● DESCRIPTION OF THE TASK
Report each line of the items below that contains the word "Open", copying the line in full. Case counts, so match the capitalization exactly.

● SUPPLIED RECORDS
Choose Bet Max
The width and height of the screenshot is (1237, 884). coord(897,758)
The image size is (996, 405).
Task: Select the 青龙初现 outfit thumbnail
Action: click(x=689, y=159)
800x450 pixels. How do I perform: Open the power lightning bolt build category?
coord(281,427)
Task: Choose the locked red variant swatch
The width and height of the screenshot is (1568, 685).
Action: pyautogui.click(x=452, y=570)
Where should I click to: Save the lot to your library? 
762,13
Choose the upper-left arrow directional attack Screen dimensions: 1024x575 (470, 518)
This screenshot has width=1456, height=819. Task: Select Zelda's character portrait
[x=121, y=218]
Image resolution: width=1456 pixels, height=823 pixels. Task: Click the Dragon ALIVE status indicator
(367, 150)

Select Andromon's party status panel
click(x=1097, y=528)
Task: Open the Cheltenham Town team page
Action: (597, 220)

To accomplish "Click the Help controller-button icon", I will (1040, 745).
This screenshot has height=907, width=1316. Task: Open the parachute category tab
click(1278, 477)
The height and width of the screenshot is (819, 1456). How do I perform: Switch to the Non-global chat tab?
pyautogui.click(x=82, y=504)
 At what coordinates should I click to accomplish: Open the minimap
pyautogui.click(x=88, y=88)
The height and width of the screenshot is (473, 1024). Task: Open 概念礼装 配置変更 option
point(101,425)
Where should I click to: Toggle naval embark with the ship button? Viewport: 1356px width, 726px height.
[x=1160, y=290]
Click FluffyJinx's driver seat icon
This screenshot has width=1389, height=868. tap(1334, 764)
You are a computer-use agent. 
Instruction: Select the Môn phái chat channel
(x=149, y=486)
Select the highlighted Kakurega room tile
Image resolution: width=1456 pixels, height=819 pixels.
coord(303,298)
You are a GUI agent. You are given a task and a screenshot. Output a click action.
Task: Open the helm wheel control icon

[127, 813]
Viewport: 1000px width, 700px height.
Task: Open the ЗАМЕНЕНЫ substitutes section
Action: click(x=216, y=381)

● RIGHT ANSWER
800x450 pixels. How do I perform: Open the power lightning bolt build category?
Task: Open the Cheltenham Town team page
This screenshot has height=907, width=1316. Task: Open the parachute category tab
 At what coordinates should I click to accomplish: Open the minimap
The height and width of the screenshot is (473, 1024). Task: Open 概念礼装 配置変更 option
Task: Open the helm wheel control icon
Task: Open the ЗАМЕНЕНЫ substitutes section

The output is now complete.